* [YOUR INSTRUCTIONS]: From the line that contains "You are a GUI" to the end of the entries, copy each line exactly, though the pictures stay out.

* [ENTRIES SHOWN]:
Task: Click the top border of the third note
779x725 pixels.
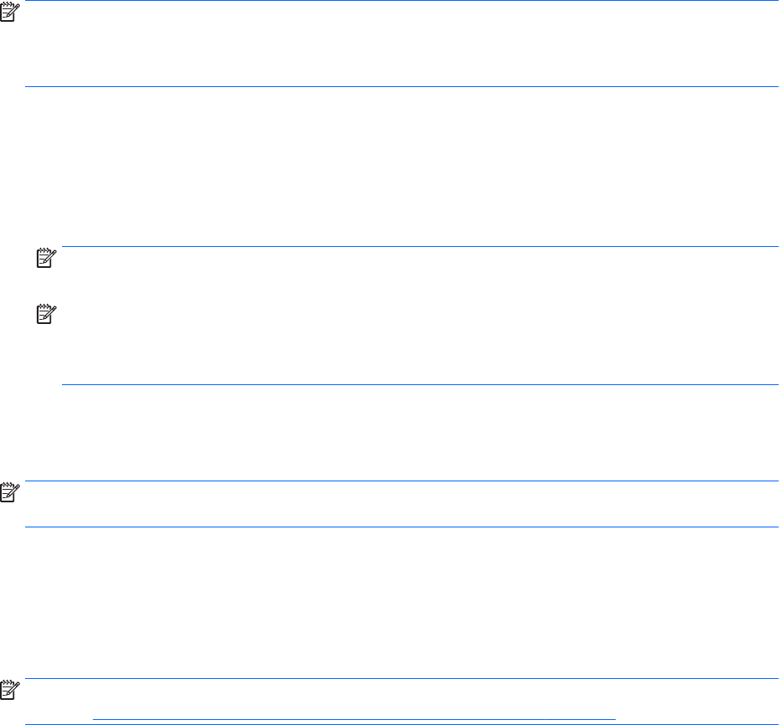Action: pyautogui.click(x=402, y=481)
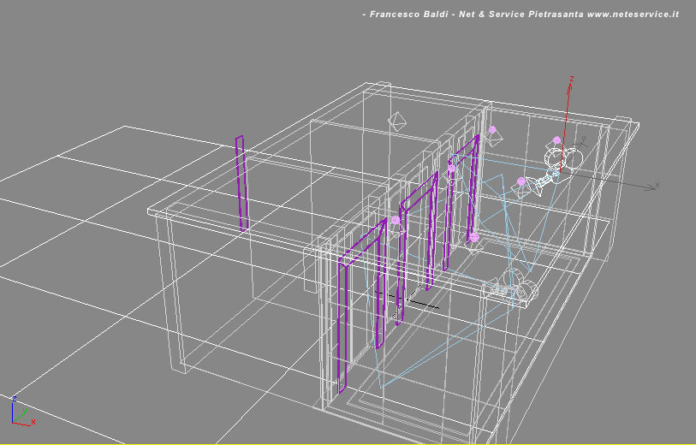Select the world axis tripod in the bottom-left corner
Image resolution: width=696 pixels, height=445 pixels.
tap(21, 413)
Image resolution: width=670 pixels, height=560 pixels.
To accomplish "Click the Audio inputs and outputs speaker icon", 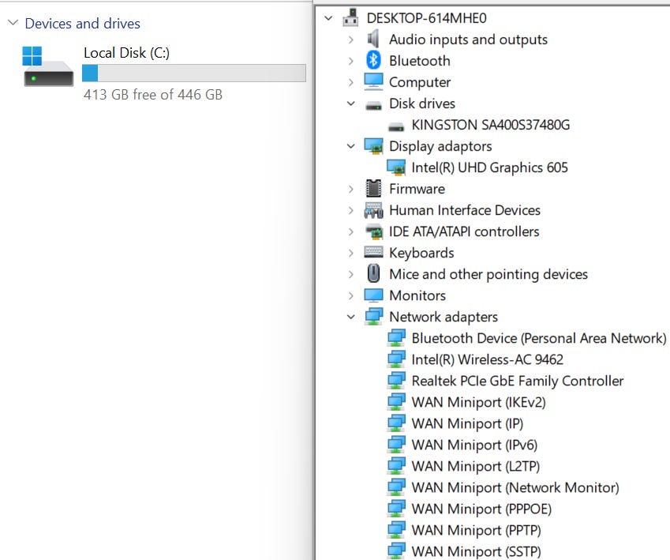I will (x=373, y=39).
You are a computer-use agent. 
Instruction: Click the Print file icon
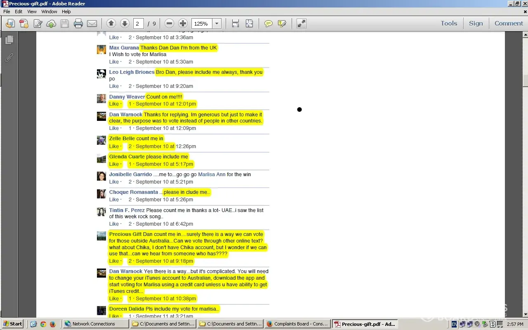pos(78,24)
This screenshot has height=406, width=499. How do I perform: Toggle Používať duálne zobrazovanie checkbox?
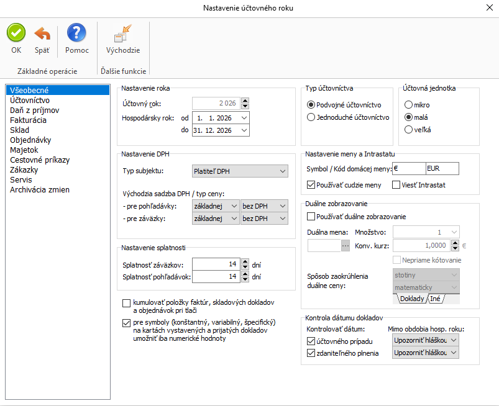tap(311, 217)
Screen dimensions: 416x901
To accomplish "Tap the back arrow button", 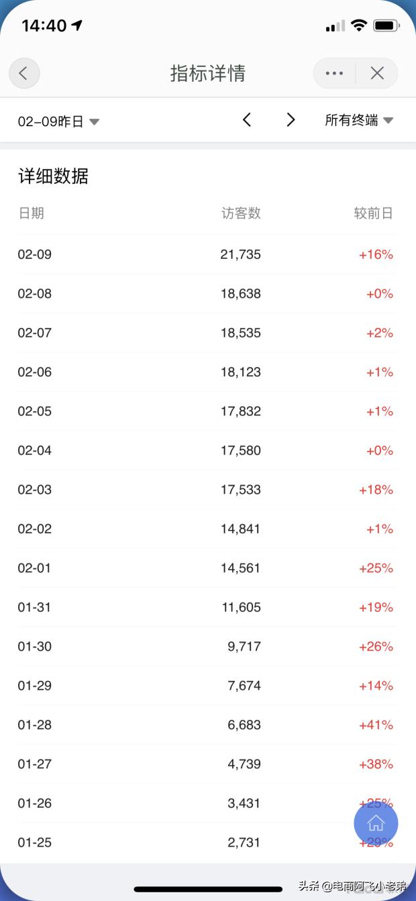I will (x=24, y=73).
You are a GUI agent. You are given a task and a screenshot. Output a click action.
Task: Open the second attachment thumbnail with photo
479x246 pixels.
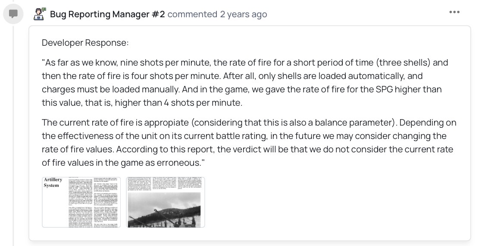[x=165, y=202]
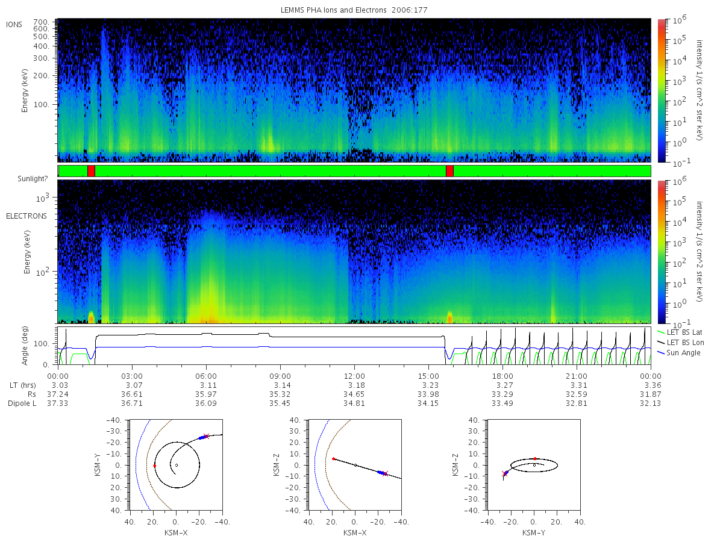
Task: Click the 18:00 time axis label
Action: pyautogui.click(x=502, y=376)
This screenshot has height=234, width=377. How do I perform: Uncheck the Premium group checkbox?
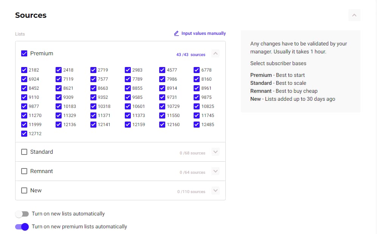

* [SOLUTION FOR THIS TASK]:
You are a GUI agent. You are given a task and a screenshot. Output a click action.
Task: Open the second attachment thumbnail with photo
479x246 pixels.
[x=165, y=202]
Task: Click the 18:00 time axis label
Action: pyautogui.click(x=502, y=376)
This screenshot has height=234, width=377. How do I perform: Uncheck the Premium group checkbox?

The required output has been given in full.